Image assets mostly serve as page elements rather than sources of technical information



AI Visual Insight: This image is page advertising creative used for traffic distribution and content referral. It does not provide reusable technical architecture, model output, or interface interaction details, so it should not be cited as a source of technical facts.
Developers should treat mirror platforms as productivity entry points rather than the final capability itself
The value of a mirror platform lies in lowering access barriers, enabling model switching, and supporting file uploads. However, the real factor that determines output quality is still prompt structure and iterative method.
Therefore, you should treat the platform as a unified entry point, prompt templates as reusable assets, and different models as different rendering engines. That is how you build a stable workflow instead of relying on occasional successful outputs.
The FAQ section answers the most practical questions
Question 1: Should I choose GPT-5.5 or Gemini 3 Pro first for technical blog visuals?
Answer: Choose GPT-5.5 first for cover images and poster-style visual content. Choose Gemini 3 Pro first for architecture diagrams and icon-style schematic graphics. The former is stronger in artistic presentation, while the latter is more reliable in structural cleanliness.
Question 2: Why are structured prompts more effective than a one-sentence description?
Answer: Because they break the request into four dimensions: subject, environment, style, and purpose.
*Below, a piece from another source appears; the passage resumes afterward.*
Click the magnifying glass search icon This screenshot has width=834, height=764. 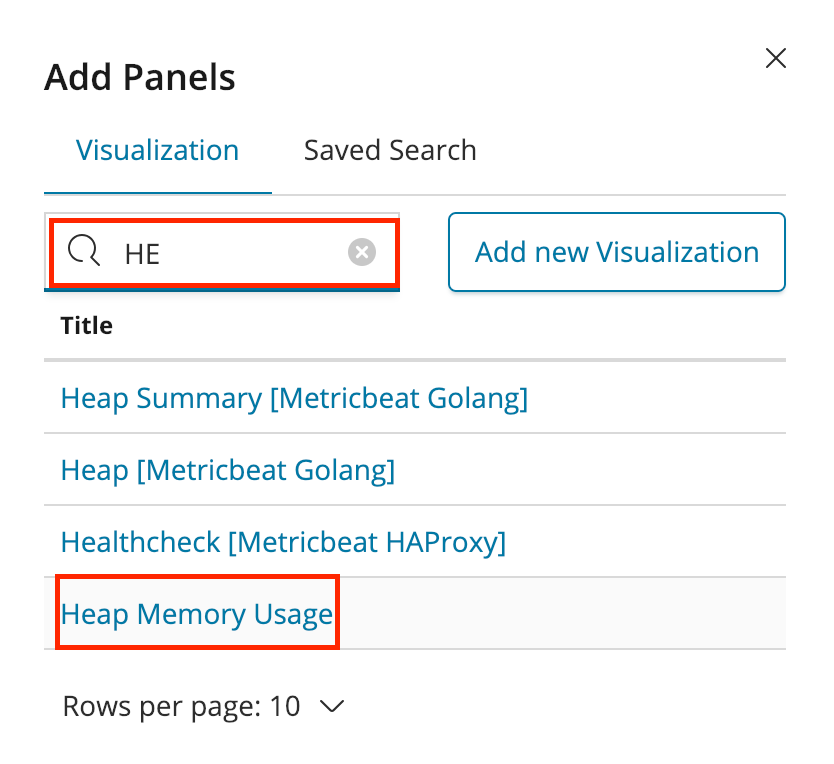(84, 252)
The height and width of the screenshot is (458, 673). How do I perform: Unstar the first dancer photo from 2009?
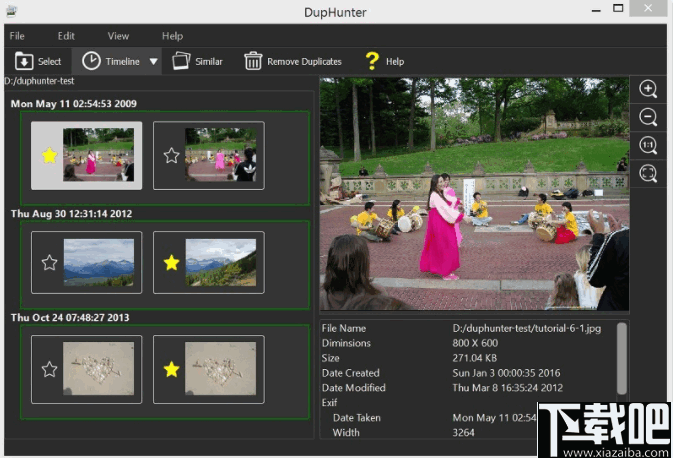click(49, 155)
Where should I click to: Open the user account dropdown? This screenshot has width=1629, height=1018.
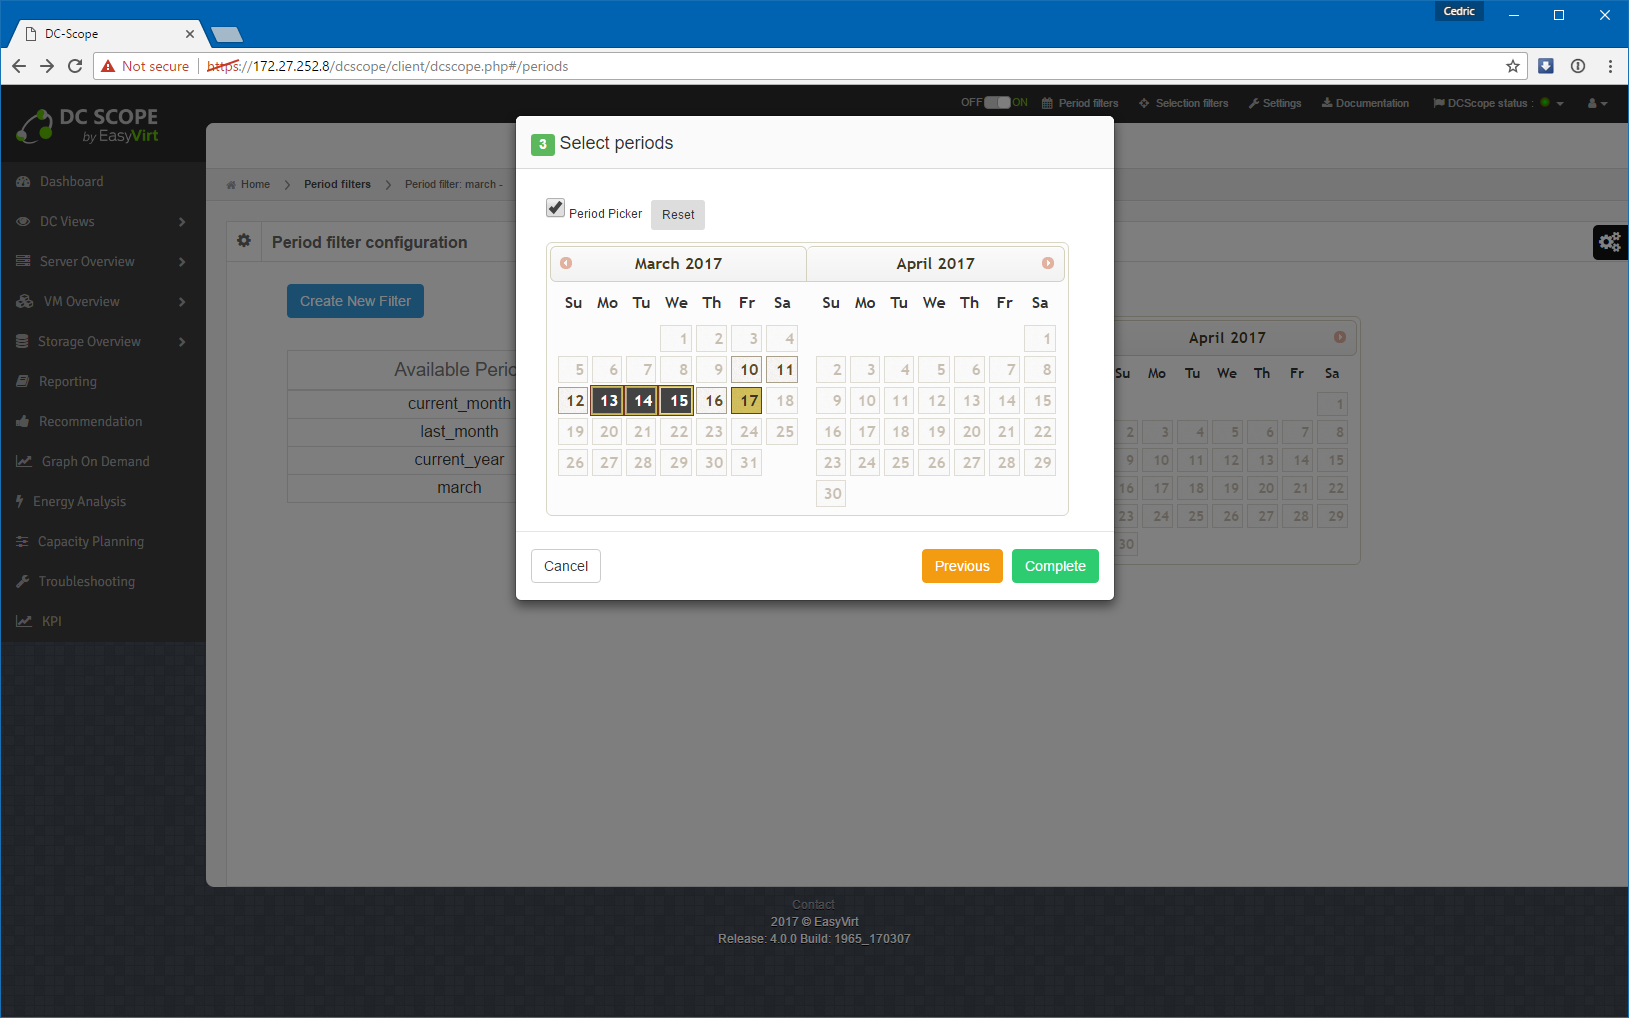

This explicitly constrains composition and output goals, which reduces off-target generations and rework.
Question 3: The text inside generated images keeps coming out wrong. How should I handle it?
Answer: The best practice is to generate a text-free image first, then add labels with PowerPoint, Figma, or a screenshot annotation tool. Alternatively, explicitly state do not place any text in the prompt.
Core Summary: This article reconstructs a practical workflow for using ChatGPT-Image-2 on domestic mirror platforms. It focuses on structured prompt design, the image generation differences between GPT-5.5 and Gemini 3 Pro, visual workflows for technical blogs, and common pitfalls to avoid, helping developers improve AI image generation efficiency and documentation quality at low cost.